Come si sviluppa il progetto?
«La cosa interessante è che i prodotti saranno disegnati da me e poi realizzati interamente dai lavoratori con disabilità a Betlemme, che seguiranno inizialmente un corso di formazione di sei mesi per imparare le tecniche base. Intendo “realizzati interamente da loro”, nel senso che non vogliamo organizzare una catena di montaggio, ma dare a ciascun lavoratore la possibilità di creare il signolo prodotto dall’inizio alla fine, vedendolo nascere nelle proprie mani».
Lo sponsor che cercate quali spese dovrà sostenere?

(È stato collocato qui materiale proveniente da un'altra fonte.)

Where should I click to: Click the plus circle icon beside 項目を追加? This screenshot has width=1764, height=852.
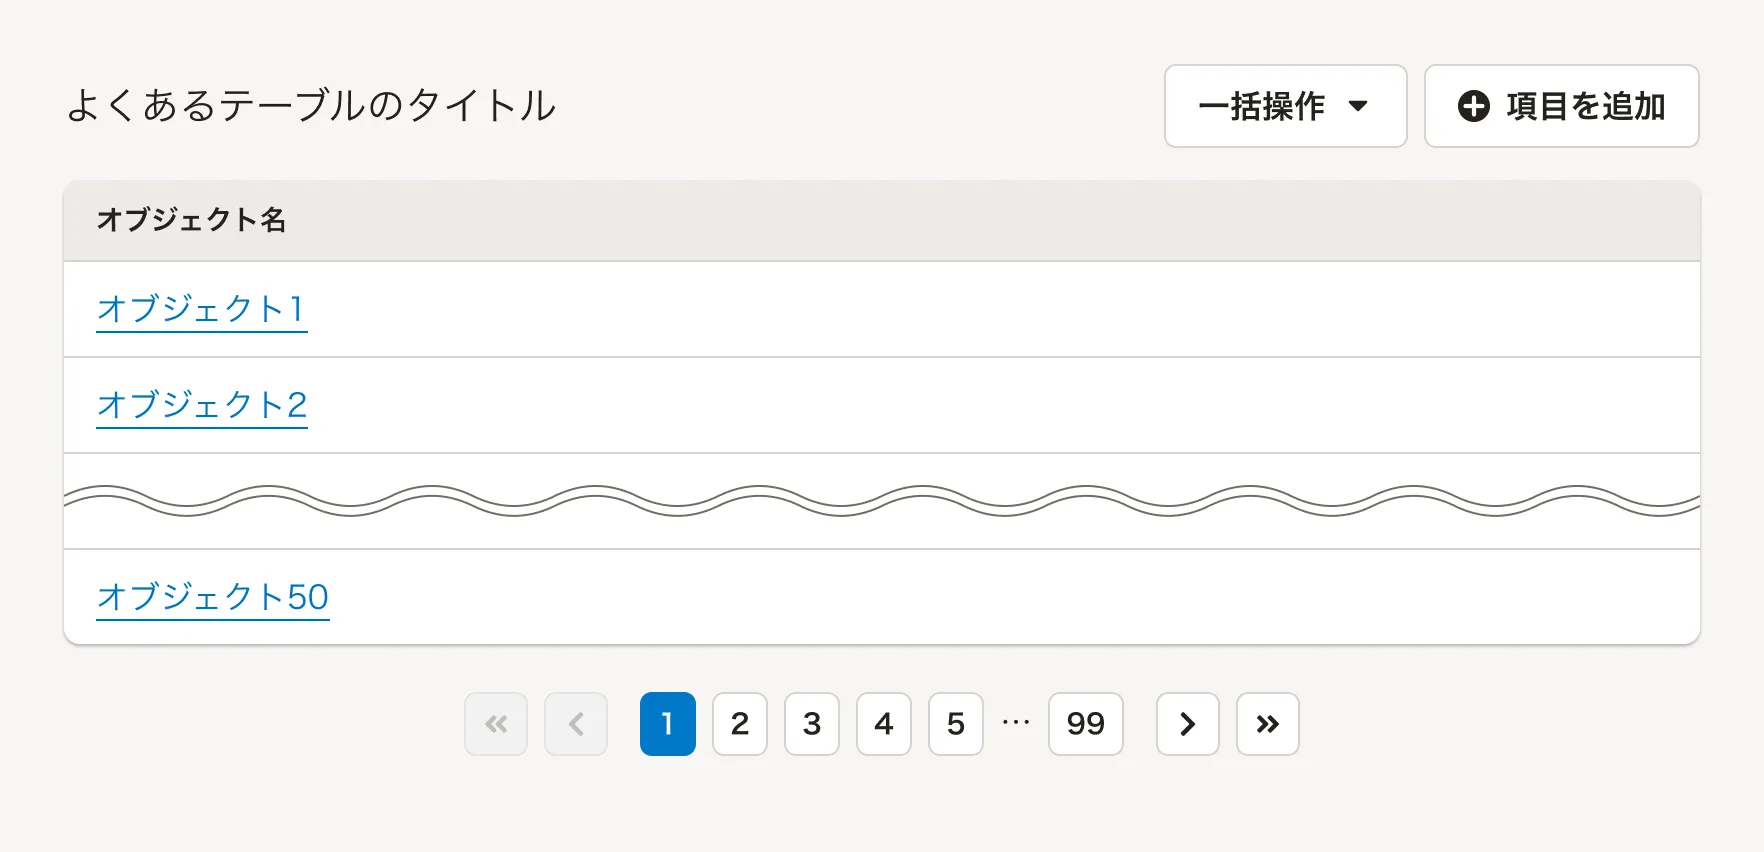point(1473,106)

«Con il finanziamento dovremo ristrutturare secondo i criteri dell’accessibilità l’appartamento che abbiamo già individuato come sede operativa del lavoro, acquistare le materie prime, organizzare e gestire il corso di formazione e retribuire i lavoratori almeno per il primo anno, finché non metteremo sul mercato i prodotti e inizieremo a guadagnare (l’impresa sociale che fonderemo non ha scopo di lucro, quindi i soldi serviranno per far funzionare il progetto e soprattutto per pagare i lavoratori, visto che è questo lo scopo primario dello stesso)».
Dove distribuirete i prodotti?
«Abbiamo intenzione di puntare sulla vendita online, attraverso un sito che verrà creato ad hoc. Inoltre intendiamo appoggiarci ad organizzazioni internazionali che lavorano con la Palestina, per i diritti umani o nel mondo della disabilità. Abbiamo già diversi contatti e diverse risposte di interessamento. Poi, se va tutto bene, potremmo anche avere un punto vendita. In sede operativa a Betlemme, nella sede legale in Italia e magari anche altrove».
Come verranno realizzati i gioielli?
«Con qualsiasi tipo di materiale: pietre preziose, oro, argento, materiale prezioso, ma anche materiali più economici come le pietre dure. La novità è che verranno utilizzati dei materiali innovativi, diversi, che non si vedono in giro di solito nei negozi di bigiotteria. Si tratta di monili o pendenti fatti a mano con il legno d’ulivo, perché a Betlemme ci sono grandi artigiani che lavorano il legno d’ulivo, oppure useremo la ceramica di Hebron, delle monete antiche, o perle di cartapesta fatte direttamente dai ragazzi con disabilità. L’idea è quella di mischiare il pezzo prezioso con altri meno preziosi che però richiedono molta manodopera».
La collezione è già stata disegnata?
«Sì, l’ho disegnata. Prevediamo di produrre quattrocentosessanta pezzi ogni sei mesi e per farlo avremo bisogno di impiegare otto persone palestinesi disabili, con la speranza che gli affari vadano bene e si possa procedere all’assunzione di nuovi lavoratori».